Extend the family relations of the Example 1.1 by the following predicates:

``````ancestor( A, X)
/* A is an ancestor of X */

descendant(D, X)
/* D is a descendant of X */

related( X, Y)
/* X and Y are related */
``````

## 3.2    Factorial and Fibonacci

Implement the following functions as recursive relations:

``````factorial( N, F)
/* F is the factorial von N */

fibo(N, F)
/* F is the N-th Fibonacci number:
F(n) = F(n-1) + F(n-2), F(0) = F(1) = 1 */
``````

## 3.3    List Manipulations

Implement the following predicates:

``````member(X, Y)
/* X is an element of the list Y */

append( X, Y, Z)
/* the list Z is the list Y "plus" the list X */

reverse( X, Y) /* Y is the list X in reversed order. Implementation using append */

rev( X, Y)
/* Y is the list X in reversed order.
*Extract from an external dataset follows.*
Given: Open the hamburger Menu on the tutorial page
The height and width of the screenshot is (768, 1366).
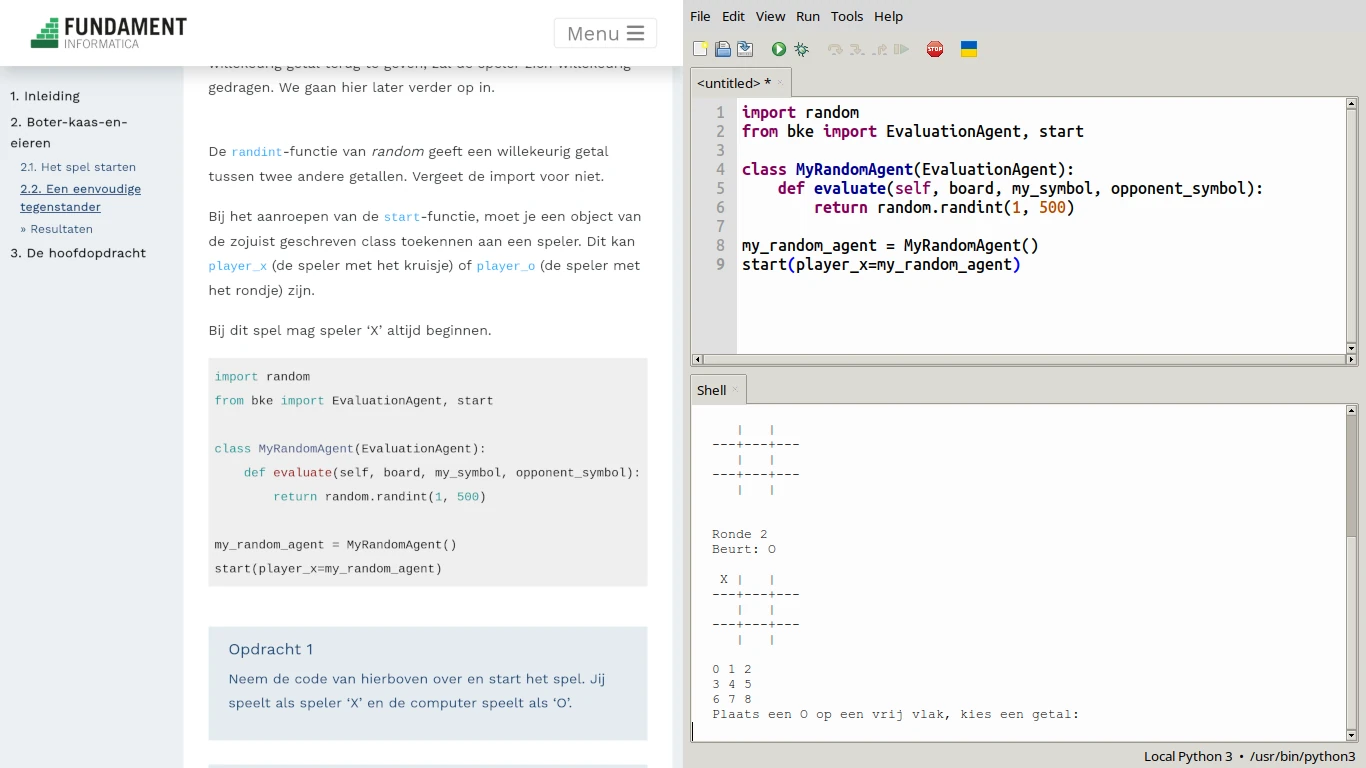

Implementation using accumulated parameters */

min_list( X, Y)
/* Y is the smallest elemente of the list X */

sum( X, S)
/* S = sum of the elements of the list X */

list_length( X, L) /* L is the length of the list X */

positive( X, Y)
/* Y is the list containing the positive elements (numbers) of the list X */
``````

Try also to implement some more difficult predicates:

``````flatten( X, Y)
/* Y is the list of the atomic elements that occur in the list X or in the sublists of X.
Example:
flatten( [a, [b, [c, d]], a], [a, b, c, d, a]).*/

set( X, Y)
/* Y is the list of unique elements of the list X.
Example:
set( [1, 1, 2],  [1,2]) */

sort_list( X, Y)
/* Y is the ordered list of the elements the list X.
Implementation using "Insert sort":
step k:   X1, X2, ... Xk are already sorted as Y1, Y2, ... Yk
step k+1: Xk+1 is inserted into Y1, Y2, ... Yk at the correct position. */
``````

## 3.4    A Complex Bicycle

A hierarchical structure can be described by the following facts:

``````structure( c, [c1, c2, ..., cn])
/* Component c consists of the subcomponents c1, .., cn */

element( c)
/* Component c ist elementary, i.e. it cannot be decomposed further */
``````

Write the following predicates:

``````parts( C, E)
/* The component C consists of the elementary objects E, E is a list. */

part( C, SubC)
/* SubC is an elementary or composed component, that is contained directly or indirectly in C. */
``````

Check your solution on the example of the bicycle structure:

``````structure( bicycle, [frame, saddle_area, front_set, wheel, wheel, drive, brakes]).
structure( frame, [top_tube, down_tube, seat_tube, seat_stay, chain_stay]).
structure( front_set, [handlebar_grip, head_tube, schock_absorber, fork]).
structure( wheel, [spokes, hub, rim, tire, valve]).
structure( drive, [pedal, crank_arm, front_derailleur, rear_derailleur, chain]).
structure( brakes, [front_brakes, rear_brakes]).
element( down_tube).
element( seat_tube).
element( seat_stay).
element( chain_stay).
element( seat_post).
element( handlebar_grip).
element( schock_absorber).
element( fork).
element( spokes).
element( hub).
element( rim).
element( tire).
element( valve).
element( pedal).
element( crank_arm).
element( front_derailleur).
element( rear_derailleur).
element( chain).
element( front_brakes).
element( rear_brakes).
``````